**Work instruction:** Copy out all of the material below line for line, without changing a single character.

== == ==

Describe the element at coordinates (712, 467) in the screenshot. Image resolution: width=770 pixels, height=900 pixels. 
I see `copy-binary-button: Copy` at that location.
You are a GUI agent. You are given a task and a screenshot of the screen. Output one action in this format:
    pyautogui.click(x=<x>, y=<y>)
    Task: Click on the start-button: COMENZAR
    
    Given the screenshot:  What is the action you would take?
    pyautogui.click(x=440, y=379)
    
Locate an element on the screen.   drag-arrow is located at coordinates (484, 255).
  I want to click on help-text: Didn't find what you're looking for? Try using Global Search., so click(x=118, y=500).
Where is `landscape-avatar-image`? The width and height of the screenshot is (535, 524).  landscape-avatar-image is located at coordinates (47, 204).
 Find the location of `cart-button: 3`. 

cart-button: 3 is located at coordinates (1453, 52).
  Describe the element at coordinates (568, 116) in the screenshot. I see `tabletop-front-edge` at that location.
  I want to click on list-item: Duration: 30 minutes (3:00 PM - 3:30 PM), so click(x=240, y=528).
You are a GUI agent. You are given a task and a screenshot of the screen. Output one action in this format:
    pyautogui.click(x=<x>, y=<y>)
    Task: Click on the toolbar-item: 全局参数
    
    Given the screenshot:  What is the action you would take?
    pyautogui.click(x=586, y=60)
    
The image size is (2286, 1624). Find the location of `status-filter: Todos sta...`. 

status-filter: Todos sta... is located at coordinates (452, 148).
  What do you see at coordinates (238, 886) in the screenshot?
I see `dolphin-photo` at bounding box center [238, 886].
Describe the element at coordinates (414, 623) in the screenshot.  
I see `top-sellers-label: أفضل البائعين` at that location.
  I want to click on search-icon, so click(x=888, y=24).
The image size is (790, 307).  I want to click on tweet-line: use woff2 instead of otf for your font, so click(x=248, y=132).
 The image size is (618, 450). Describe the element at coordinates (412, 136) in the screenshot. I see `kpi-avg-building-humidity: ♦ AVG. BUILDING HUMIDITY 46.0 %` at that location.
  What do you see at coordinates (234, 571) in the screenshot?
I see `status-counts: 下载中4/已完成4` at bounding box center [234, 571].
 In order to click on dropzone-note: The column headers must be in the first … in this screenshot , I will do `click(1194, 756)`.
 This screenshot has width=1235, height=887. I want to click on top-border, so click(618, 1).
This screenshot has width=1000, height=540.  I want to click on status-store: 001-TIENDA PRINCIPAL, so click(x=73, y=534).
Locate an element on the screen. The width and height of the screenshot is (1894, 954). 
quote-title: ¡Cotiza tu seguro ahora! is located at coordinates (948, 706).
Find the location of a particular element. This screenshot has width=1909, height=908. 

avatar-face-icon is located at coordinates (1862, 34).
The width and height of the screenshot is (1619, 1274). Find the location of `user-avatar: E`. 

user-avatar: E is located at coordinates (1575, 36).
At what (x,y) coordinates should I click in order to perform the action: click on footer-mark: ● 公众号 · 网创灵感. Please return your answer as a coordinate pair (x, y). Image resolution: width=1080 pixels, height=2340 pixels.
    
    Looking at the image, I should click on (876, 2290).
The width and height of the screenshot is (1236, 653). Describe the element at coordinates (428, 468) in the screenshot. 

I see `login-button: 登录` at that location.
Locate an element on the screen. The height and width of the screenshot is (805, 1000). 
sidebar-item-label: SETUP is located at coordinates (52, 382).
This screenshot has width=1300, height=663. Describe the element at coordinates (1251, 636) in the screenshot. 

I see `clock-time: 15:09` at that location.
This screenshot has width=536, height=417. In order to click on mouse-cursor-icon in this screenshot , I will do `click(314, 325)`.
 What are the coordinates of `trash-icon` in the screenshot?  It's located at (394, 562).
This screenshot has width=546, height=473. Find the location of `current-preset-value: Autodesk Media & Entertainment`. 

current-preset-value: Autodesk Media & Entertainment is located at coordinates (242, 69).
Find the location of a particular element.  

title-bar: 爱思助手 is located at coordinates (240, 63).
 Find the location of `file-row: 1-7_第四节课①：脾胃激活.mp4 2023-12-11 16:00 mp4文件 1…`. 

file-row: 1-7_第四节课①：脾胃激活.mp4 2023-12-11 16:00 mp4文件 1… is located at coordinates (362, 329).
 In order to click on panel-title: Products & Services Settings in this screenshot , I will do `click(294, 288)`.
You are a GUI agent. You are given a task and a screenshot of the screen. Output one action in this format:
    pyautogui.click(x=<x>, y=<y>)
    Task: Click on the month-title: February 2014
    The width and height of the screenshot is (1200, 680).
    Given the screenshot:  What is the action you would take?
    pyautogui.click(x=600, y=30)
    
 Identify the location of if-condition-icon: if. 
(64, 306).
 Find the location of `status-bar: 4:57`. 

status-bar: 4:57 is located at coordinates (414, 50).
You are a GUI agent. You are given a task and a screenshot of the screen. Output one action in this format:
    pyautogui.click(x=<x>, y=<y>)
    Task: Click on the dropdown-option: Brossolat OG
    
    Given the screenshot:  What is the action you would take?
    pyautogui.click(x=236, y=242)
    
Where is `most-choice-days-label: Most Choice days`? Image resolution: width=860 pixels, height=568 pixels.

== == ==

**Finished exercise:**
Describe the element at coordinates (712, 467) in the screenshot. Image resolution: width=770 pixels, height=900 pixels. 
I see `copy-binary-button: Copy` at that location.
You are a GUI agent. You are given a task and a screenshot of the screen. Output one action in this format:
    pyautogui.click(x=<x>, y=<y>)
    Task: Click on the start-button: COMENZAR
    
    Given the screenshot:  What is the action you would take?
    pyautogui.click(x=440, y=379)
    
Locate an element on the screen.   drag-arrow is located at coordinates (484, 255).
  I want to click on help-text: Didn't find what you're looking for? Try using Global Search., so click(x=118, y=500).
Where is `landscape-avatar-image`? The width and height of the screenshot is (535, 524).  landscape-avatar-image is located at coordinates (47, 204).
 Find the location of `cart-button: 3`. 

cart-button: 3 is located at coordinates (1453, 52).
  Describe the element at coordinates (568, 116) in the screenshot. I see `tabletop-front-edge` at that location.
  I want to click on list-item: Duration: 30 minutes (3:00 PM - 3:30 PM), so click(x=240, y=528).
You are a GUI agent. You are given a task and a screenshot of the screen. Output one action in this format:
    pyautogui.click(x=<x>, y=<y>)
    Task: Click on the toolbar-item: 全局参数
    
    Given the screenshot:  What is the action you would take?
    pyautogui.click(x=586, y=60)
    
The image size is (2286, 1624). Find the location of `status-filter: Todos sta...`. 

status-filter: Todos sta... is located at coordinates (452, 148).
  What do you see at coordinates (238, 886) in the screenshot?
I see `dolphin-photo` at bounding box center [238, 886].
Describe the element at coordinates (414, 623) in the screenshot.  
I see `top-sellers-label: أفضل البائعين` at that location.
  I want to click on search-icon, so click(x=888, y=24).
The image size is (790, 307).  I want to click on tweet-line: use woff2 instead of otf for your font, so click(x=248, y=132).
 The image size is (618, 450). Describe the element at coordinates (412, 136) in the screenshot. I see `kpi-avg-building-humidity: ♦ AVG. BUILDING HUMIDITY 46.0 %` at that location.
  What do you see at coordinates (234, 571) in the screenshot?
I see `status-counts: 下载中4/已完成4` at bounding box center [234, 571].
 In order to click on dropzone-note: The column headers must be in the first … in this screenshot , I will do `click(1194, 756)`.
 This screenshot has width=1235, height=887. I want to click on top-border, so click(618, 1).
This screenshot has width=1000, height=540.  I want to click on status-store: 001-TIENDA PRINCIPAL, so click(x=73, y=534).
Locate an element on the screen. The width and height of the screenshot is (1894, 954). 
quote-title: ¡Cotiza tu seguro ahora! is located at coordinates (948, 706).
Find the location of a particular element. This screenshot has width=1909, height=908. 

avatar-face-icon is located at coordinates (1862, 34).
The width and height of the screenshot is (1619, 1274). Find the location of `user-avatar: E`. 

user-avatar: E is located at coordinates (1575, 36).
At what (x,y) coordinates should I click in order to perform the action: click on footer-mark: ● 公众号 · 网创灵感. Please return your answer as a coordinate pair (x, y). Image resolution: width=1080 pixels, height=2340 pixels.
    
    Looking at the image, I should click on (876, 2290).
The width and height of the screenshot is (1236, 653). Describe the element at coordinates (428, 468) in the screenshot. 

I see `login-button: 登录` at that location.
Locate an element on the screen. The height and width of the screenshot is (805, 1000). 
sidebar-item-label: SETUP is located at coordinates (52, 382).
This screenshot has width=1300, height=663. Describe the element at coordinates (1251, 636) in the screenshot. 

I see `clock-time: 15:09` at that location.
This screenshot has width=536, height=417. In order to click on mouse-cursor-icon in this screenshot , I will do `click(314, 325)`.
 What are the coordinates of `trash-icon` in the screenshot?  It's located at (394, 562).
This screenshot has width=546, height=473. Find the location of `current-preset-value: Autodesk Media & Entertainment`. 

current-preset-value: Autodesk Media & Entertainment is located at coordinates (242, 69).
Find the location of a particular element.  

title-bar: 爱思助手 is located at coordinates (240, 63).
 Find the location of `file-row: 1-7_第四节课①：脾胃激活.mp4 2023-12-11 16:00 mp4文件 1…`. 

file-row: 1-7_第四节课①：脾胃激活.mp4 2023-12-11 16:00 mp4文件 1… is located at coordinates (362, 329).
 In order to click on panel-title: Products & Services Settings in this screenshot , I will do `click(294, 288)`.
You are a GUI agent. You are given a task and a screenshot of the screen. Output one action in this format:
    pyautogui.click(x=<x>, y=<y>)
    Task: Click on the month-title: February 2014
    The width and height of the screenshot is (1200, 680).
    Given the screenshot:  What is the action you would take?
    pyautogui.click(x=600, y=30)
    
 Identify the location of if-condition-icon: if. 
(64, 306).
 Find the location of `status-bar: 4:57`. 

status-bar: 4:57 is located at coordinates (414, 50).
You are a GUI agent. You are given a task and a screenshot of the screen. Output one action in this format:
    pyautogui.click(x=<x>, y=<y>)
    Task: Click on the dropdown-option: Brossolat OG
    
    Given the screenshot:  What is the action you would take?
    pyautogui.click(x=236, y=242)
    
Where is `most-choice-days-label: Most Choice days`? Image resolution: width=860 pixels, height=568 pixels.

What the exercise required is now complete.